The Mat Hayman influence
After the stage Chaves, who placed fifth overall in last year's Vuelta a Espana, said on RAI Television: "I cannot describe the joy I am experiencing right now."
Asked about his chances of winning the Giro which should become much clearer after Sunday's stage 15 mountain time trial, 10.8km from Castelrotto to Alpe di Suisi, he said: "I saw the time trial course, but there are still many very difficult stages ahead of us. To win a stage like today is a dream come true.
"The truth is I am feeling good. Who knows? Now we will try to win this Giro."

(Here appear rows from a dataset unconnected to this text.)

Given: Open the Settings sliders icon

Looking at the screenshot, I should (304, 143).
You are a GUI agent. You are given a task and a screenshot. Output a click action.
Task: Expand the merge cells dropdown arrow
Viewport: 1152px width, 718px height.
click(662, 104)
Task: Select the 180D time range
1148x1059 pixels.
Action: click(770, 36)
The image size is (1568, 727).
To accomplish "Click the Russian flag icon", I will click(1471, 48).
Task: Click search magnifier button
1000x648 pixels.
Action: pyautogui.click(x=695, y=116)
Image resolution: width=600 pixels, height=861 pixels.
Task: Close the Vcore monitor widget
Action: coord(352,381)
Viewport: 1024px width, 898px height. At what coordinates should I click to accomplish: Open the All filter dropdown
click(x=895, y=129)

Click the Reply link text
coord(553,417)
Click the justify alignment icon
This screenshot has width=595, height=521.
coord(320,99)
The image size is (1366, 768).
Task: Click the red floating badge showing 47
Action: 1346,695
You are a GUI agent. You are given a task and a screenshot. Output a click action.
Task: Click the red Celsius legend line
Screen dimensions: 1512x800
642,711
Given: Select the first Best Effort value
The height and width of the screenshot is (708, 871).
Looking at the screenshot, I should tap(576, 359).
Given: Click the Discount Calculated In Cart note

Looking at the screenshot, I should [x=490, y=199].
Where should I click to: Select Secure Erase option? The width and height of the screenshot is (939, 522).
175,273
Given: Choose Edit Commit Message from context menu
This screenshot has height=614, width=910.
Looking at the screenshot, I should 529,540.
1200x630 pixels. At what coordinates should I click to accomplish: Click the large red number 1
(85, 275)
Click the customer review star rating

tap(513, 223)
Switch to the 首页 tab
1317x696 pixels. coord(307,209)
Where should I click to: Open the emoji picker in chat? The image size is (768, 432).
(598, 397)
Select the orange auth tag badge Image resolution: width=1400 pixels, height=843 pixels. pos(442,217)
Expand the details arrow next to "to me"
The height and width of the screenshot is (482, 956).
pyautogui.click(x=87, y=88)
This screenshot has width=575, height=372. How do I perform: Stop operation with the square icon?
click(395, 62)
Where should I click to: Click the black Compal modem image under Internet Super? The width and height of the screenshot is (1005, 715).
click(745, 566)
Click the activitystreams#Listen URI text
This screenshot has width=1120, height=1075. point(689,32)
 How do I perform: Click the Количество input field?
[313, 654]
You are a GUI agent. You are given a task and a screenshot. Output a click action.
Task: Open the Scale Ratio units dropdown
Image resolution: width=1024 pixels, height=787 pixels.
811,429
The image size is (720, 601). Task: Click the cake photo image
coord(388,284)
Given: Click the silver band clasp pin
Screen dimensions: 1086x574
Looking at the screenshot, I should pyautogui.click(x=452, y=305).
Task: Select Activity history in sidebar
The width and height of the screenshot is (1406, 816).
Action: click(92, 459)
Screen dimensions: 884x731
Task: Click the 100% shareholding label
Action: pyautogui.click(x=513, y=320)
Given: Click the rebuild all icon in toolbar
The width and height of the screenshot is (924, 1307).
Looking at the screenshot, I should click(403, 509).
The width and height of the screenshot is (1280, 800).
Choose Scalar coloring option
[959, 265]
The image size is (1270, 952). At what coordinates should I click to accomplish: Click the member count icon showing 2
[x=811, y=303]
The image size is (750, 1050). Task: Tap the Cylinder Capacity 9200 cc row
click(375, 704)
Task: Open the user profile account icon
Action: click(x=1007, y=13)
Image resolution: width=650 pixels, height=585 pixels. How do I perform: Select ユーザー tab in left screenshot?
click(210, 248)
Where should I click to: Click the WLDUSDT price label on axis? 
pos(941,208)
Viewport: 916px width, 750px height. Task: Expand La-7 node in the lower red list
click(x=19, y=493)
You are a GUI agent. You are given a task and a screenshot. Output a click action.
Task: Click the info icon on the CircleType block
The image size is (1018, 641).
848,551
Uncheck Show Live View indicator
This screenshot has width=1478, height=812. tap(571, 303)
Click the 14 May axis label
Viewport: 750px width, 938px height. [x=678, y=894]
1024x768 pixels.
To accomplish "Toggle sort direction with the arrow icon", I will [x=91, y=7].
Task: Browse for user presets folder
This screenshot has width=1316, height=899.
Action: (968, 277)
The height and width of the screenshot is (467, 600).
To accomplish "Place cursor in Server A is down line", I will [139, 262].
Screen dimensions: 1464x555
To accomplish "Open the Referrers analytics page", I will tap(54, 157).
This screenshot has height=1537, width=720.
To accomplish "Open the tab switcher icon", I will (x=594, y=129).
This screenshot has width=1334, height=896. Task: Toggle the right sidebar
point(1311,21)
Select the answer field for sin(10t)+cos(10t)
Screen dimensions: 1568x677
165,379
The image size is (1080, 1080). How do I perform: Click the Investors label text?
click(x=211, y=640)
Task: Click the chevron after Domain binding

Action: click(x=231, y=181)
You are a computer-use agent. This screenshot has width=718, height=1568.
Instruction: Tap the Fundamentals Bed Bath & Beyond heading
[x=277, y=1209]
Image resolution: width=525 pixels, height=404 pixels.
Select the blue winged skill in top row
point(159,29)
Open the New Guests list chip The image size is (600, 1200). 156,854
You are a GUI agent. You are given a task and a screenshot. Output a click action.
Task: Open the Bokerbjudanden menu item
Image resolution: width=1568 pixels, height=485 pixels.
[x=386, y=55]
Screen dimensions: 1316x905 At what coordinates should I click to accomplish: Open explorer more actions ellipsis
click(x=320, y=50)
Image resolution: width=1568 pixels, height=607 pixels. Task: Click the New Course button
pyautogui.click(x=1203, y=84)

Then later at his stage winner's press conference, Chaves referred to Hayman who won this year's Paris-Roubaix one-day classic in his 15th attempt, but remarkably after recovering from a broken arm sustained five weeks before.
Asked if he could win the Giro and where, he said: "I can't say where because there is still a long way to go but for sure I can win. Anything is possible. Mathew Hayman won Paris-Roubaix and broke his arm five weeks before."
Chaves then drew a parallel with his own set-back in 2013 when his cycling future was thrown in doubt after a crash in the Trofeo de Laigueglia in Italy in February that year when riding for the Colombia-Coldeportes team.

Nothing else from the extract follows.